## What to do
1) In the spot metals excerpt, swap "hedge" for "safeguard" and give the passage starting with "Spot gold and silver trades" and going on through "or social turmoil.".
2) Which cities does the spot metals excerpt name as the main centers for trading spot gold and silver?

## Page excerpt

Trading spot metals with FOREX.com allows you to speculate on the price movements of gold (XAU/USD) or silver (XAG/USD) relative to the US dollar or other major currencies.

Our spot metals markets are quoted and traded in a very similar way to currency pairs. Trading is available 24 hours a day from Sunday 11pm GMT through to 10pm Friday GMT.
The 'spot' price refers to the price quoted for the metal to be paid for (including delivery) two days following the date of the transaction (the settlement date).

Spot gold and silver trades globally over the counter with the main centres for trading in London, New York, and Zurich. Liquidity in the spot metals market is typically highest when European market hours overlap with trading in New York, and the market can experience periods of illiquidity around the close of the US market.

Who trades spot gold and silver, and why?

There are many different reasons that drive investors to trade spot gold and silver:
  • Speculation on price movements in a very liquid market, often using fundamental and/or technical analysis to identify potential opportunities
  • Part of a balanced, diversified asset allocation model for an overall investment portfolio
  • As a risk management tool, used as a hedge against market volatility caused by economic, political or social turmoil.
How to read a spot gold quote

Reading a spot gold or silver quote is very similar to reading a forex quote. Quotes for spot metals are represented in the same way as quotes for currency pairs. For example, spot gold traded against the US dollar is XAU/USD.

Spot metal prices are quoted internationally in US dollars per troy ounce, so for a quote of XAU / USD 900.25, 1oz of gold is equal to $900.25

When the quote for gold goes up, this means that gold has strengthened in value and is now worth more dollars than before.

Conversely, when the quote for gold goes down, this means that the value of gold has weakened compared to the dollar, and it is therefore worth fewer dollars than before.

## Recorded data
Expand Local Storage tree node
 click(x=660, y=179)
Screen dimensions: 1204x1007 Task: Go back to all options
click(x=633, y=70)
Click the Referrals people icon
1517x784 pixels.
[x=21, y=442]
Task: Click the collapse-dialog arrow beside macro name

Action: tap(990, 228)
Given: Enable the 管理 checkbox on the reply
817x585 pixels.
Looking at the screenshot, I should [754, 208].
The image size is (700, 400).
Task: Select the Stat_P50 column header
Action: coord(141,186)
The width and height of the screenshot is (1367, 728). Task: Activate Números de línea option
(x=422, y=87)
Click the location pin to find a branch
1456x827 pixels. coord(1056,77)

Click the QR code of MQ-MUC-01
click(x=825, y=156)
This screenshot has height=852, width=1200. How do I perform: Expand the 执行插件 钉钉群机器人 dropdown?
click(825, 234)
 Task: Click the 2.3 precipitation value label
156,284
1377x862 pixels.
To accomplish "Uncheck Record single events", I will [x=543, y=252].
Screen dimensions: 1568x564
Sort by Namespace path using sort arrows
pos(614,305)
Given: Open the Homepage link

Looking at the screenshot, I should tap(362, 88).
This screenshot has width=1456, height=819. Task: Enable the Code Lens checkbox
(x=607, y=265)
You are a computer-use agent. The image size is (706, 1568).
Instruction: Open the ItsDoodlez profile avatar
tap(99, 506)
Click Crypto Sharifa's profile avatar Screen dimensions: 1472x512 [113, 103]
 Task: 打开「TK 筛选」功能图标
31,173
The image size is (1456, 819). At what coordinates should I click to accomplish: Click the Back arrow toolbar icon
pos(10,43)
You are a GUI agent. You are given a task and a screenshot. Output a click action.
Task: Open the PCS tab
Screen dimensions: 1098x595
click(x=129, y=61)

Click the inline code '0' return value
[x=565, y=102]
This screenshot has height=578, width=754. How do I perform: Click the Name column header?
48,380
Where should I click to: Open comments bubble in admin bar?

## Results of the exercise
1)
Spot gold and silver trades globally over the counter with the main centres for trading in London, New York, and Zurich. Liquidity in the spot metals market is typically highest when European market hours overlap with trading in New York, and the market can experience periods of illiquidity around the close of the US market.

Who trades spot gold and silver, and why?

There are many different reasons that drive investors to trade spot gold and silver:
  • Speculation on price movements in a very liquid market, often using fundamental and/or technical analysis to identify potential opportunities
  • Part of a balanced, diversified asset allocation model for an overall investment portfolio
  • As a risk management tool, used as a safeguard against market volatility caused by economic, political or social turmoil.

2) London, New York, Zurich